» Texto proporcionado
No hay vocablo, en idioma alguno, que designe al padre cuyo hijo ha muerto. ¿Cómo se explica esta limitación del lenguaje?
16 febrero 2014.
A los lados del corredor están las puertas de cada área de la Escuela de Lenguas de la Universidad Católica. Pero la pregunta que se formula, con cada golpe sobre la madera gris, no tiene respuesta y, si la tiene, es siempre la misma: no existe una palabra específica que designe al padre cuyo hijo ha muerto. No la hay en las lenguas romance, tampoco en alemán, kichwa, japonés, chino...
Si al hijo de padres muertos se lo llama huérfano, para el padre y la madre de un hijo muerto no hay significante que los represente. Su condición no tiene nombre; o sea, resulta en una ausencia de expresión, una limitación del lenguaje, quizá, la más trágica de todas. Como si el silencio y el vacío rodeasen -implacables- a los progenitores que continúan vivos.
Curiosamente, son las mismas palabras las que ante la tragedia y el espanto han explorado esta incertidumbre desde el frente de la literatura. Algunas novelas cargan desde sus títulos una esencia abstracta en referencia a la experiencia incompresible que cuentan: ‘Lo que no tiene nombre’ (2013), de Piedad Bonett; ‘La luz difícil’ (2011), de Tomás González; ‘Mortal y rosa’ (1975), de Francisco Umbral.
Acá, en las letras ecuatorianas, Efraín Jara Idrovo escribió su sollozo -con las formas del estructuralismo- ante el deceso de su hijo Pedro, “ay pedrocráterextinguido, / ay pedrodesmoronamiento de arena / en el desfiladero insondable de la vida”... “pedro ya no, tan solo piedra”.
Pareciera que -desde la literatura- el sujeto que experimenta esta condición no halla su función en el mundo, tal como lo expresa el narrador de ‘La luz difícil’: “Es la destrucción del yo, la disolución del individuo. El aire huele a agua y a polvo y uno no es nadie”. El hecho de padres enterrando a sus hijos se asume como una ruptura en el orden cronológico que supone la vida, y ello resulta inexpresable. “El lenguaje nos remite a una realidad que la mente no puede comprender”, escribió Piedad Bonett mientras reflexionaba el irreparable suicidio de Daniel, su hijo.
Una persona que no tiene referencia para expresar un aspecto constitutivo de su ser -explica Fabián Mejía, profesor de Filosofía del lenguaje- perdería la capacidad de autocomprensión o de proyectarse hacia los demás.
Mejía dice que estas ‘carencias’ revelan la evolución del lenguaje en la historia y cómo el contexto en el que se desarrollaron ya no coincide con la actualidad. Antes, al ser muy fácil perder un hijo -por la alta mortalidad- no se desarrolló el término que designe al “padre-huérfano”, hoy es menos probable que suceda y quizá sea necesario designar esta realidad. Sin embargo, esto no impide que con otros recursos comunicacionales suplamos esta carencia en el lenguaje cotidiano.

» Qué se pide
1 > Responde, según el texto, a estas preguntas:
(a) ¿En qué año se publicó la novela ‘La luz difícil’?
(b) ¿Qué materia enseña Fabián Mejía?
(c) ¿Cómo se llamaba el hijo de Piedad Bonett?
2 > Copia del texto el fragmento que empieza en "16 febrero 2014." y termina en "kichwa, japonés, chino...".

Datos almacenados:
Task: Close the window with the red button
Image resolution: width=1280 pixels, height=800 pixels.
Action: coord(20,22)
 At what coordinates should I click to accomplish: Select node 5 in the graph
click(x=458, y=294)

» Resultados esperados
1 >
(a) En 2011.
(b) Filosofía del lenguaje.
(c) Daniel.

2 >
16 febrero 2014.
A los lados del corredor están las puertas de cada área de la Escuela de Lenguas de la Universidad Católica. Pero la pregunta que se formula, con cada golpe sobre la madera gris, no tiene respuesta y, si la tiene, es siempre la misma: no existe una palabra específica que designe al padre cuyo hijo ha muerto. No la hay en las lenguas romance, tampoco en alemán, kichwa, japonés, chino...